Fabia Chimica Srl v. OHIM

Application (and where applicable, earlier mark)  

FABER (figurative) – chemicals used in industry and science, paints, varnishes, bleaching preparations and other substances for laundry use, cosmetics (1, 2, 3)


NABER – chemicals and adhesives used in industry (1) (Spain)


NABER (figurative) – chemicals used in industry and science, paints, varnishes, bleaching preparations and other substances for laundry use, cosmetics (1, 2, 3) (Spain)

Comment Under Art. 8(1)(b), the BoA partly upheld and partly annulled the decision of the Opposition Division that there was no visual, aural or conceptual similarity between the marks and therefore no likelihood of confusion. The BoA held that there was no similarity between the mark applied for and the earlier figurative marks but a likelihood of confusion did exist between the mark applied for and the earlier word mark. The CFI annulled the decision of the BoA in relation to the earlier word mark.  The earlier word mark was aimed at a relevant public which consisted of industrial consumers in Spain and as such they were likely to take greater care than the average consumer in the selection of the goods in question. The comparison to be made was between the word “naber” and a figurative mark including both the word “faber” and a graphic element. There was a visual similarity between the two words but the figurative element was capable of constituting a distinguishing feature sufficient to preclude a visual similarity between the marks in the eyes of the relevant public. The BoA was wrong to conclude that the signs were similar on the ground that the “aber” at the end was “clearly discernable” in it. There was a phonetic similarity but this was not sufficient to neutralize the distinction bought about by the first letter – the sounds “F” and “N” were clearly distinct.

Ref no.  


Kruger GmbH & Co. KG v. OHIM

Application (and where applicable, earlier mark)  

CALPICO – mineral and aerated waters and other non-alcoholic drinks, fruit drinks, fruit juices (29, 30 and 32)


CALYPSO – fruit powder and non-alcoholic fruit preparations for making non-alcoholic beverages (32) (Germany)

Comment  Under Art. 8(1)(b), the BoA upheld the decision of the Opposition Division and rejected the opposition. The CFI dismissed the appeal. The characteristics of the goods were partly identical and partly similar and were not in dispute. The overall visual impression of the two signs was clearly different since the series of letters “PIC” in the mark applied for could clearly be distinguished from the series of letters “YPS” in the earlier mark. The signs were not aurally or conceptually similar. Despite the fact that the goods designated were partly identical and partly similar, the differences between the marks made it possible to preclude any likelihood of confusion between those marks on the part of the relevant public.

Ref no.  


Atomic Austria GmbH v. OHIM

Application (and where applicable, earlier mark)  

ATOMIC BLITZ – games and playthings, gymnastic and sporting articles (28)
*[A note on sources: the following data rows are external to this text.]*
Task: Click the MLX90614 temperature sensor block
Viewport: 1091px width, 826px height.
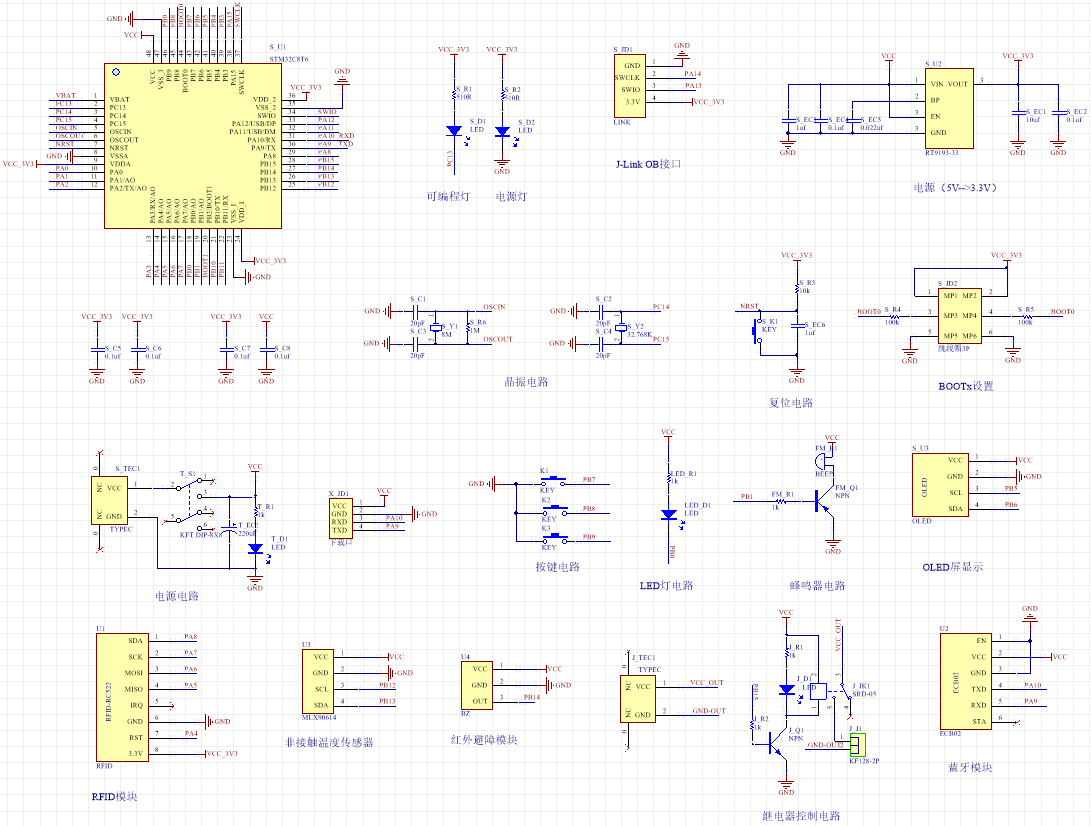Action: click(x=319, y=681)
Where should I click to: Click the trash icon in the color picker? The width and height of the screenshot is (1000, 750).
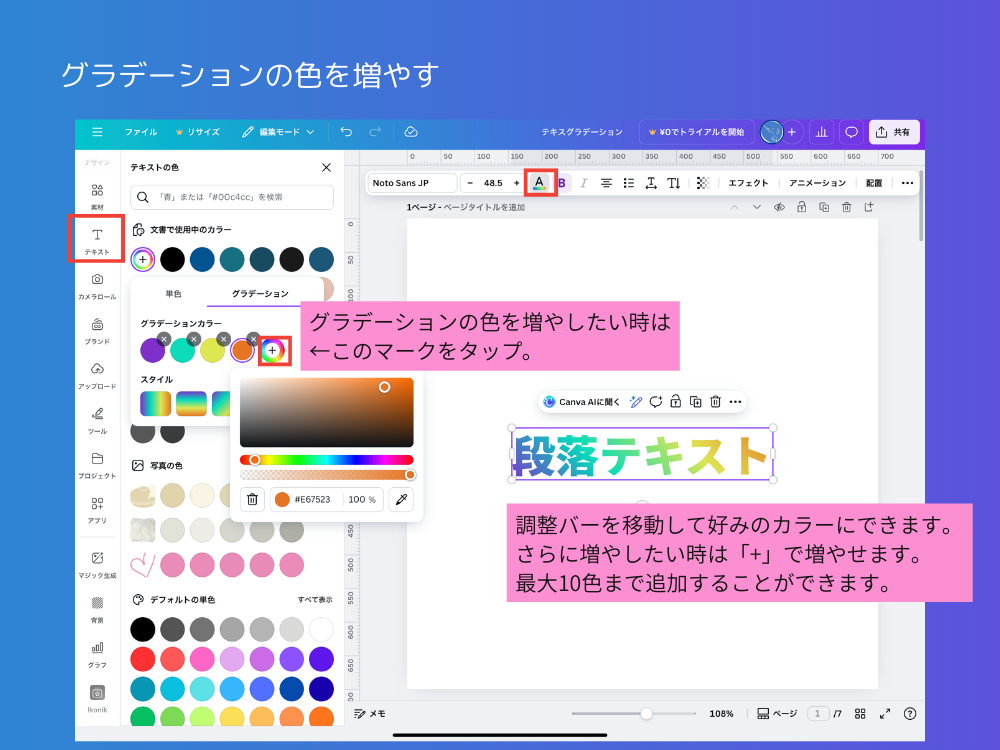pos(251,499)
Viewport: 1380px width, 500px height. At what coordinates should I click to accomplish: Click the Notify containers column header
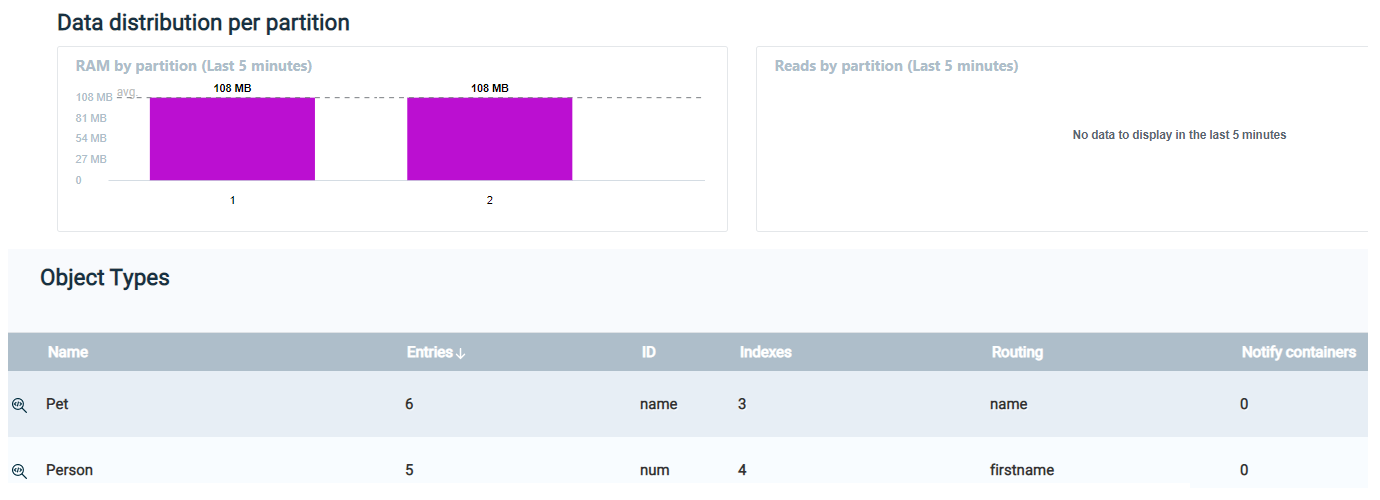click(1298, 352)
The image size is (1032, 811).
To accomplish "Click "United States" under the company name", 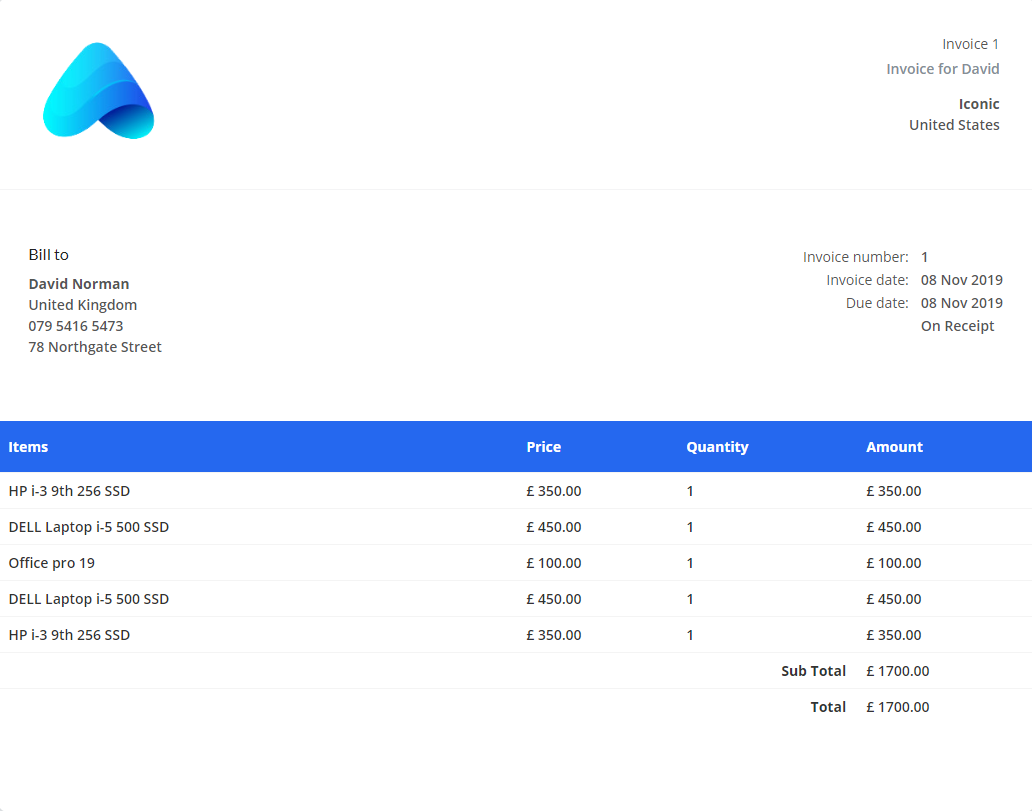I will tap(953, 125).
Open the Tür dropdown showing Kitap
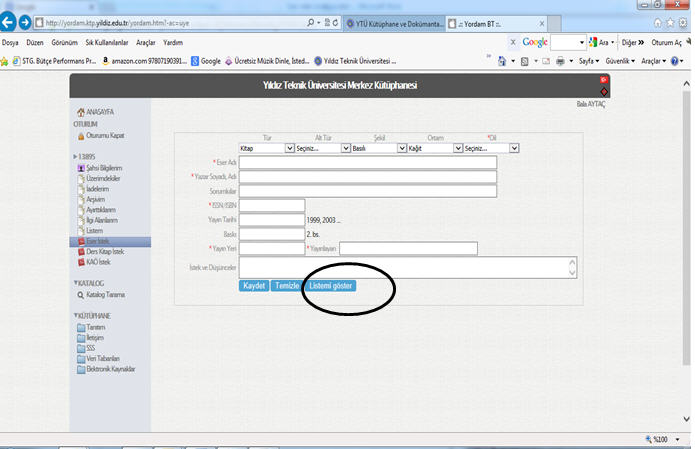The image size is (695, 449). coord(290,148)
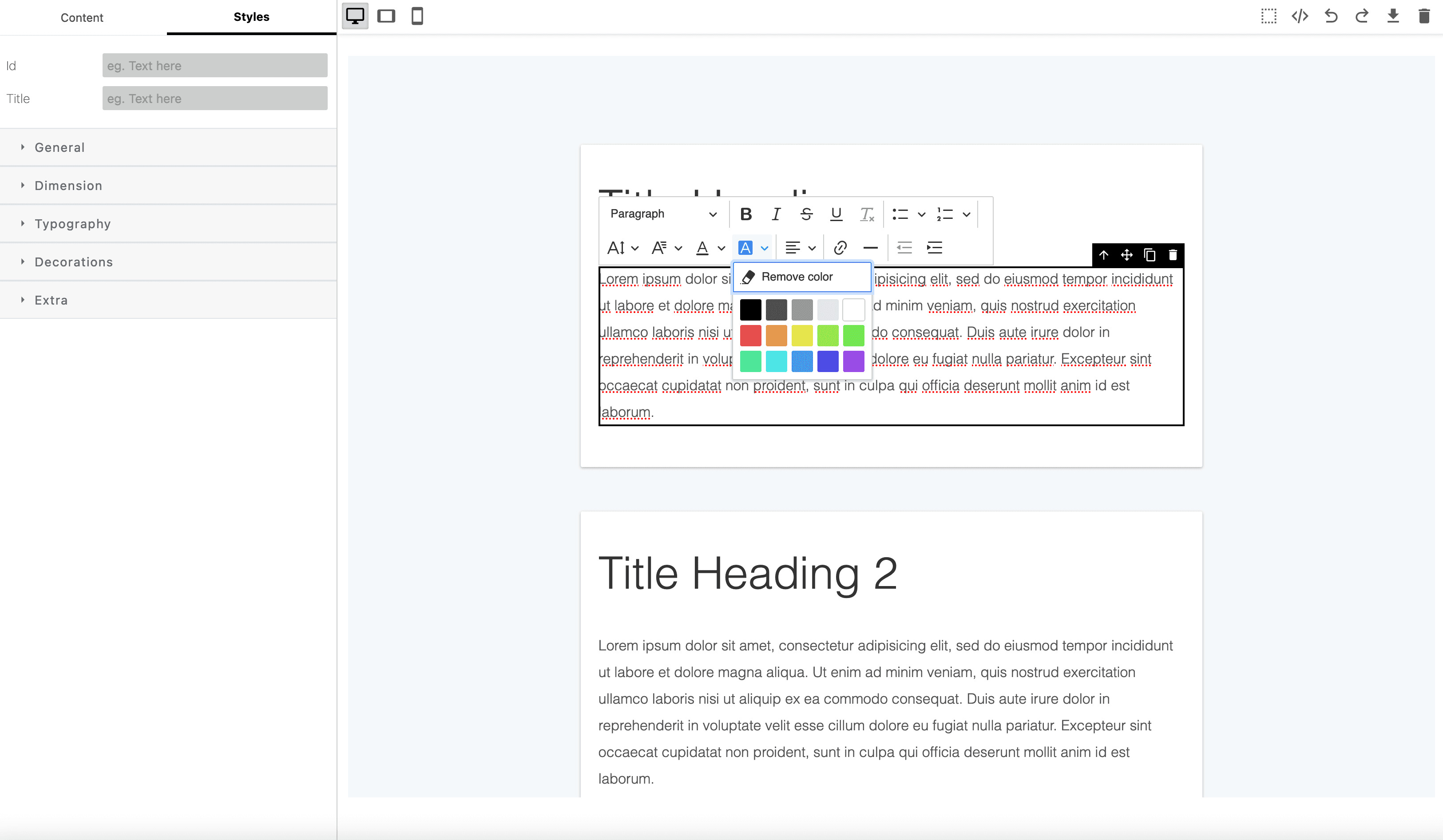The height and width of the screenshot is (840, 1443).
Task: Click the Undo icon in toolbar
Action: point(1331,16)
ATOMIC – five word marks for inter alia goods in class 28 (Austria)

Comment  The BoA upheld the decision of the Opposition Division rejecting the opposition in its entirety on the ground that the applicant had failed to produce, within the specified period, evidence of the renewal of the earlier marks, proving their current validity. A certificate confirming the validity of the earlier marks, drawn up by a Patent Agent, could not be accepted as evidence equivalent to an official renewal certificate. The CFI annulled the decision of the BoA and held that OHIM was obliged to consider all evidence submitted to it in order to determine whether an applicant had proved that the earlier mark was registered or filed and could not reject evidence out of hand on the basis of the form it took. Taking account of Austrian law on the protection of trade marks and the evidence submitted, it was possible to verify the date on which protection had ended and that four out of the five marks were valid at the time of the BoA’s decision.

Ref no.  

T-128/03 & T-380/02

Success-Marketing GmbH v. OHIM

Application (and where applicable, earlier mark)  

PAN & CO – goods and services in classes 11, 30, 35, 37 and 42


PAN SPEZIALITATEN (figurative) – goods in class 30 (CTM)

Comment  The Opposition Division refused the application with regard to goods in class 30. The applicant made an application for restitutio in integrum under Art. 78, an application for access to the file and for reimbursement of costs incurred. The BoA upheld the Opposition Division’s decision to reject the application for restitutio in integrum (26 September 2002) and to refuse registration for goods in class 30 (13 February 2003). A further decision of the BoA (13 March 2003) rectified the decision of 13 February 2003 taking the view that the action had to be deemed to have never been brought. On appeal to the CFI, it was claimed (a) that the CFI should declare that OHIM was liable to effect restitutio in integrum; and (b) that either the decision of 13 February or 13 March should be annulled. It was common ground before the CFI that the application for restitutio in integrum and the action for registration of the CTM were rejected on the ground that they had not been bought within the periods provided for. OHIM had established to the requisite legal standard that they had provided notification of the opposition, of the commencement of the three-month period for submission of any observations, of the decision refusing registration of the trade mark and notice stating that an appeal could be bought against that decision within a period of two months of the date of notification. The applicant had not made its applications within the relevant time periods and the application was dismissed in its entirety.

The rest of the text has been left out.